**Extract provided:**
━━━━━━━━━━━━━━━━━━━━

Step 2: Prometheus Metrics Exporter

The metrics endpoint hand-builds the Prometheus text exposition format — a list of # HELP / # TYPE comment lines followed by metric_name{labels} value samples. The key trick is overriding the response type so Frappe returns text/plain instead of JSON.

import frappe
import time


@frappe.whitelist(allow_guest=True)
def prometheus_metrics():
    """Prometheus-compatible metrics endpoint.

    GET /api/method/scoopjoy.scoopjoy.api.metrics.prometheus_metrics

    Returns plain text in Prometheus exposition format.
    """
    lines = []

    # -- App Info --
    lines.append('# HELP scoopjoy_info Application info')
    lines.append('# TYPE scoopjoy_info gauge')
    lines.append(f'scoopjoy_info{{frappe_version="{frappe.__version__}"}} 1')

    # -- Active Users --
    lines.append('# HELP scoopjoy_active_sessions Number of active sessions')
    lines.append('# TYPE scoopjoy_active_sessions gauge')
    active_sessions = frappe.db.sql(
        "SELECT COUNT(DISTINCT user) FROM `tabSessions` WHERE status='Active'"
    )[0][0]
    lines.append(f'scoopjoy_active_sessions {active_sessions}')

    # -- Background Jobs --
    lines.append('# HELP scoopjoy_background_jobs Background job counts by status')

━━━━━━━━━━━━━━━━━━━━

**Supplied information:**

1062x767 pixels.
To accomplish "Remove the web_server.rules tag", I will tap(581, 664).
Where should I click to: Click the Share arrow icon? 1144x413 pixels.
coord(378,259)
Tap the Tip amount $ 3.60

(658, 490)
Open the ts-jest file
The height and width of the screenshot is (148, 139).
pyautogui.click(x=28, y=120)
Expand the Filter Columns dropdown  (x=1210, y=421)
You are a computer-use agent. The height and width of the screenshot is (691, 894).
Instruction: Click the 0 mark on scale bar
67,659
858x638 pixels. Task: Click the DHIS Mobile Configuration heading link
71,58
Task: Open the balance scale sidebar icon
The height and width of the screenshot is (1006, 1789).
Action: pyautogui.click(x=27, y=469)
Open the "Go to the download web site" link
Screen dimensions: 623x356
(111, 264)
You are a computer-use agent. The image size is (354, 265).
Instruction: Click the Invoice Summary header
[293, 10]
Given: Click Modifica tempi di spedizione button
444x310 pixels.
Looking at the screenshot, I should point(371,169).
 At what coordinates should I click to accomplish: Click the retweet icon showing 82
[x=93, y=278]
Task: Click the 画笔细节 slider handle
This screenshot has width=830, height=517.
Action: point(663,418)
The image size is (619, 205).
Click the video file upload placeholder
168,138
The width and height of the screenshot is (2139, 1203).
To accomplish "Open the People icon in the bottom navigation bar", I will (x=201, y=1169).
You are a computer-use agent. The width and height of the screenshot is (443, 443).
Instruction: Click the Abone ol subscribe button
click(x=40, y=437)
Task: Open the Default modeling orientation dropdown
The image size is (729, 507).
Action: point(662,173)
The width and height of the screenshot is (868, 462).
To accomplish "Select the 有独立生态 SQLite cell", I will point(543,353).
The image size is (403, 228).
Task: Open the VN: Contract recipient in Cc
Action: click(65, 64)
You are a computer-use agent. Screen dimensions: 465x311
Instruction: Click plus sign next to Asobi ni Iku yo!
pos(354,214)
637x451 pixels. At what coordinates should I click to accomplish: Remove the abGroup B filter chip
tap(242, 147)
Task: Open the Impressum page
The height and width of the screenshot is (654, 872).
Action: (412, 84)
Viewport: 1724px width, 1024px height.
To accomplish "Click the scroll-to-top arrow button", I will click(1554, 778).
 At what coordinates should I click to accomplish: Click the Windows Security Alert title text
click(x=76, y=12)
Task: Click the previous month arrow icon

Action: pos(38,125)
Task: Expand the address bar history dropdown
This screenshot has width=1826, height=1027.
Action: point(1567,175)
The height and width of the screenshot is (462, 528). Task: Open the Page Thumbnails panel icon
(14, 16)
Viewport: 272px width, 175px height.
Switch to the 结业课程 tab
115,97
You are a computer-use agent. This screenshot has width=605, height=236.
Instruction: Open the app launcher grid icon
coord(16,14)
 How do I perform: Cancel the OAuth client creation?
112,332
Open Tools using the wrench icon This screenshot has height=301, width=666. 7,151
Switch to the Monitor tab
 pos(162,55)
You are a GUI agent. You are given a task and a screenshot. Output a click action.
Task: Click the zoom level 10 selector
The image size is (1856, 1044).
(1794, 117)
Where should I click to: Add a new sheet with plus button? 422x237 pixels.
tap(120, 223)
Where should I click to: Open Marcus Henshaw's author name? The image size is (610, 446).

━━━━━━━━━━━━━━━━━━━━

**Exercise description:**
Answer these from the metrics exporter excerpt:
(a) What does overriding the response type make Frappe return instead of JSON?
(b) Which metric type is declared for scoopjoy_active_sessions?
(c) From which table does the active-sessions query count distinct users?

**Solution to this exercise:**
(a) text/plain
(b) gauge
(c) `tabSessions`